More than half of Trade Tech’s students are low income, which is on par with service area poverty data. Nearly 75 percent complete certificate programs, according to the 2010-2011 accountability report for California’s community colleges.
LATTC welding students, meanwhile, complete their courses at a clip closer to 82 percent, and about half of the successful students are Legohn’s.
“My theory is we’re all a little broken,” Legohn said. “But I’ve never seen a broken crayon that you couldn’t color with.”
LATTC is approved for certifications through the Department of Building and Safety.
“We believe in leaving with at least two certs,” Legohn said, explaining there are both written and practical American Welding Society exams teachers help students prepare for in the department.
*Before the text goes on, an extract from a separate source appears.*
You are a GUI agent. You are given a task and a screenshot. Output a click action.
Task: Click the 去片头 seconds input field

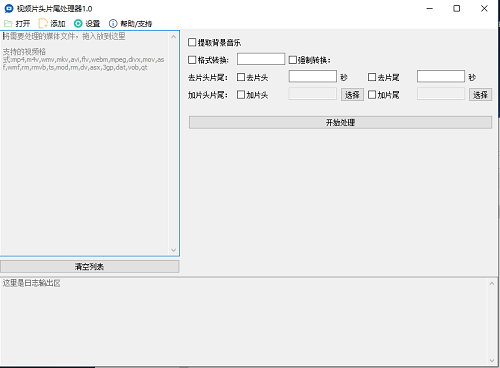click(313, 76)
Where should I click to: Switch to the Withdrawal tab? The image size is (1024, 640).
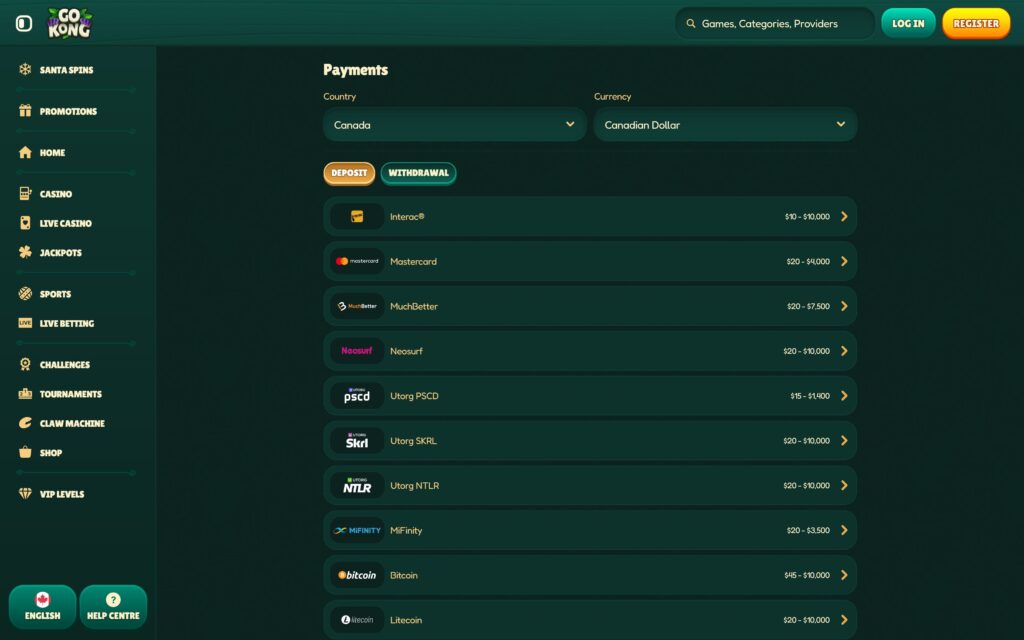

Five of the current instructors used to be students at LATTC, including four females.
Once certified, some recent welding students didn’t have to wait long for placements in the local iron workers union.
“They didn’t even have to get a sponsor,” Legohn explained. “They [unions] were calling us.”
Her unique career has also created a bit of celebrity for Legohn. She made several appearances in the “Monster Garage” television show. From 2003-2005 she appeared on 13 episodes of “BIG.”
She also appeared in one episode of “Road Trip Nation,” where she inspired teens to consider working in the trades.
Legohn often mentors students and advises those looking for a different career.
“Don’t’ let opportunities pass you by,” she said. “They are not always going to come and knock on the door—you have to go look. It’s about wanting, knowing and preparing yourself to get that prize or that dream.”